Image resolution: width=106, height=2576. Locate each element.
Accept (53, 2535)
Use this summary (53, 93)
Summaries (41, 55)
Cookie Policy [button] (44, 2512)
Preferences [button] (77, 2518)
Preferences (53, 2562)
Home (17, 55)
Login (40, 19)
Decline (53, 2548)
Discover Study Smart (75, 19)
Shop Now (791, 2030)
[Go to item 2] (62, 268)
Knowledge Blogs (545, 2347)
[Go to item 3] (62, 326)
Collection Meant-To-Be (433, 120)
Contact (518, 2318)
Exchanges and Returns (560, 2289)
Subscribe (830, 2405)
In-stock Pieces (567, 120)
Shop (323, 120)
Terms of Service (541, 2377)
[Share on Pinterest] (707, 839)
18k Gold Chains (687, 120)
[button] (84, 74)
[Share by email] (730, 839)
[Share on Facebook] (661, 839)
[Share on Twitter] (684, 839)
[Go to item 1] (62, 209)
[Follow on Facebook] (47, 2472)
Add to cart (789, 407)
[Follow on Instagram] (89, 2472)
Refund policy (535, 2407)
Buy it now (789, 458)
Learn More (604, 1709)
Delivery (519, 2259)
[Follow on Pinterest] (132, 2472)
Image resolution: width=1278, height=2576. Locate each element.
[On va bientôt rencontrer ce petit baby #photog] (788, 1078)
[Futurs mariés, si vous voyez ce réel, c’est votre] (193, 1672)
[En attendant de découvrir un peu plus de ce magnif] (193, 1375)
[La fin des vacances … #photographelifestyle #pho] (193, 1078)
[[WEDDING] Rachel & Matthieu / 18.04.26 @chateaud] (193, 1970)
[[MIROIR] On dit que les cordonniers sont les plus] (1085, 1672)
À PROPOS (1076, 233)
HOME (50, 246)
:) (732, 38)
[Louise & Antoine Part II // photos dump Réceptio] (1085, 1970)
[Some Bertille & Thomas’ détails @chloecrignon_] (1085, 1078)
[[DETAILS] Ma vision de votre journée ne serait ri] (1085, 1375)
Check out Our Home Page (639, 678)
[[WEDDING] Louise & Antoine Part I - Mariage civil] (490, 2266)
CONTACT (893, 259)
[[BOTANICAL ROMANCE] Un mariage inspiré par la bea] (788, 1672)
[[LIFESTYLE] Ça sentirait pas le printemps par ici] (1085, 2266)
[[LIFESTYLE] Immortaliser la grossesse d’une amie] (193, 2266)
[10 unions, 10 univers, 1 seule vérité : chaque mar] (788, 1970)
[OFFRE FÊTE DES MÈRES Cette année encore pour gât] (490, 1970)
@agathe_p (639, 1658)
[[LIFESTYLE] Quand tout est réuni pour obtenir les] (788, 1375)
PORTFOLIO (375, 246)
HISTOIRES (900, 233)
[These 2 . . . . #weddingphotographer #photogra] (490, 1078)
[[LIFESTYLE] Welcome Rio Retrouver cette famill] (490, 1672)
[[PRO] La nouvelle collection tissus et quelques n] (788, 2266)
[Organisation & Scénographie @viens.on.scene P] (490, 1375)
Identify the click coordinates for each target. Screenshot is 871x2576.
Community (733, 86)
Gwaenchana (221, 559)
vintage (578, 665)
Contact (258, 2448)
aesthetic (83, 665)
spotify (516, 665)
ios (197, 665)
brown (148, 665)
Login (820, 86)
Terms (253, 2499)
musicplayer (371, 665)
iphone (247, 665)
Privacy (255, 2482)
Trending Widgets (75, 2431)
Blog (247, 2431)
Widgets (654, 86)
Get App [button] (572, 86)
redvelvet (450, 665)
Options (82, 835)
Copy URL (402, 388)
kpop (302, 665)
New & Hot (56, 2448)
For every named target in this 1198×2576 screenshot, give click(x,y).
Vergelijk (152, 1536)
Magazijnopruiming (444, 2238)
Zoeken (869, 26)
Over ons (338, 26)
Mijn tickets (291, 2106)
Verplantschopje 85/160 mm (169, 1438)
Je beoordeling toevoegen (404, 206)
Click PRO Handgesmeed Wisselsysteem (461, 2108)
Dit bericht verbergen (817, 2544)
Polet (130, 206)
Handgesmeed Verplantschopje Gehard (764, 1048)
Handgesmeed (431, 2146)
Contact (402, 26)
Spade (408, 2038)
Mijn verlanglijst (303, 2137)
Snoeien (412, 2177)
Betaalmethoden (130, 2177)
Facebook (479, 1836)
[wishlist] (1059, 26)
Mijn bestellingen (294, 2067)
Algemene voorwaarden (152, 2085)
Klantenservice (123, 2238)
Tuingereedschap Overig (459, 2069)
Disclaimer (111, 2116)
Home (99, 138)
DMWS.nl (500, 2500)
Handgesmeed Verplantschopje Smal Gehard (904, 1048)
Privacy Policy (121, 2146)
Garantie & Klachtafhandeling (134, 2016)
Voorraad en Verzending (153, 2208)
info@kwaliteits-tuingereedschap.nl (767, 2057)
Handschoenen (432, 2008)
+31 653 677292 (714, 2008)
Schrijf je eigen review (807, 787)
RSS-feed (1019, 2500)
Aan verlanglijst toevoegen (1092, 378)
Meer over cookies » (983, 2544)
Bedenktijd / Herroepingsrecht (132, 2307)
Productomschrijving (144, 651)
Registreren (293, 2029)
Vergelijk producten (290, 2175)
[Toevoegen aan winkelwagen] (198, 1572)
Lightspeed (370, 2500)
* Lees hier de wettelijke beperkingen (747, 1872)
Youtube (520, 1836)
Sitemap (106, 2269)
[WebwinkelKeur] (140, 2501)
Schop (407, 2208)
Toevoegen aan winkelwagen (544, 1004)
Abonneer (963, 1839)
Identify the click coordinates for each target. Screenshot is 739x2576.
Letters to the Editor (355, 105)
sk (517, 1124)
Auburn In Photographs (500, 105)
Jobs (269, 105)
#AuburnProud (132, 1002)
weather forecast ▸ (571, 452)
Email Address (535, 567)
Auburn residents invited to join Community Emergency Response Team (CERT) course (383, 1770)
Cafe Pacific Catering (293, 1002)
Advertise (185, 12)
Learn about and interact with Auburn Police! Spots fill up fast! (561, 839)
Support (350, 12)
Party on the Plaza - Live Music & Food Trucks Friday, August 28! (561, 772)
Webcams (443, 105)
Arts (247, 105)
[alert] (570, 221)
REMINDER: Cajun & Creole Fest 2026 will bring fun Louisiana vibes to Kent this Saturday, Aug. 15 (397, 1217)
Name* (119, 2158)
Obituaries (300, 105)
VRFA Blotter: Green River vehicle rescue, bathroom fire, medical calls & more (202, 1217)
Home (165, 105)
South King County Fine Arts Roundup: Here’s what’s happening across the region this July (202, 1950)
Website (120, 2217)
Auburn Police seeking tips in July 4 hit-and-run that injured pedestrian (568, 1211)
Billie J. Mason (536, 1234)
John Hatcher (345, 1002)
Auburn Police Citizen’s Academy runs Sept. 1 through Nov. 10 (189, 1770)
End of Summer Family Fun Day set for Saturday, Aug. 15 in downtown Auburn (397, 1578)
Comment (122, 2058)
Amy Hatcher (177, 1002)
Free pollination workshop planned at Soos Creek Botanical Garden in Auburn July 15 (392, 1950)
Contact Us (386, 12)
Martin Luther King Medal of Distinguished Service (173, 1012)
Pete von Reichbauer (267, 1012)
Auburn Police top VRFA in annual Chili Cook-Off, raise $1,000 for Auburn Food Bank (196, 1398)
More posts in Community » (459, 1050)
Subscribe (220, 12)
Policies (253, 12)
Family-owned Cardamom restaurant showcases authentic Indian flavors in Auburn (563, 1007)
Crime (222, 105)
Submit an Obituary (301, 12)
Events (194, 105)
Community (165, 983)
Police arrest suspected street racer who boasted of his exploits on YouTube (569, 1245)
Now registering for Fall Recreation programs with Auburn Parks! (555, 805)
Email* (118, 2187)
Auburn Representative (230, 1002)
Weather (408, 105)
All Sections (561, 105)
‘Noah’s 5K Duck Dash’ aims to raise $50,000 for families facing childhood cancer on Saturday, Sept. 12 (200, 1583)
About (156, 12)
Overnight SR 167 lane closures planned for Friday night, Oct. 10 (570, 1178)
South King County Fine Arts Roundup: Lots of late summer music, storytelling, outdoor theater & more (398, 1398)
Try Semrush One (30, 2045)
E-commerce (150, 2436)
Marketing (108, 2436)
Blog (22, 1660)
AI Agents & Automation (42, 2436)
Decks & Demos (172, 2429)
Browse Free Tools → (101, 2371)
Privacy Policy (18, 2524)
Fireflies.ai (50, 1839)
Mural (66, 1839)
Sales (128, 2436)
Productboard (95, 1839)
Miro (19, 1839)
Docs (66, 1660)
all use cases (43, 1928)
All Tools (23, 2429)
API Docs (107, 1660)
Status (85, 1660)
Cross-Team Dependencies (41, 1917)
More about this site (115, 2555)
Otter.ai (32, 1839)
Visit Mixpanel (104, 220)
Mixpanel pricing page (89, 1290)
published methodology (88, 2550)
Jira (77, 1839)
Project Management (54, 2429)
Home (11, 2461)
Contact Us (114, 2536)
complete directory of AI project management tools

* * * * * * * * *

All that belongs in your answer is the stretch of entries above from the line with "Name* (119, 2158)" through the line with "Comment (122, 2058)", printed exactly.

Name* (119, 2158)
Obituaries (300, 105)
VRFA Blotter: Green River vehicle rescue, bathroom fire, medical calls & more (202, 1217)
Home (165, 105)
South King County Fine Arts Roundup: Here’s what’s happening across the region this July (202, 1950)
Website (120, 2217)
Auburn Police seeking tips in July 4 hit-and-run that injured pedestrian (568, 1211)
Billie J. Mason (536, 1234)
John Hatcher (345, 1002)
Auburn Police Citizen’s Academy runs Sept. 1 through Nov. 10 (189, 1770)
End of Summer Family Fun Day set for Saturday, Aug. 15 in downtown Auburn (397, 1578)
Comment (122, 2058)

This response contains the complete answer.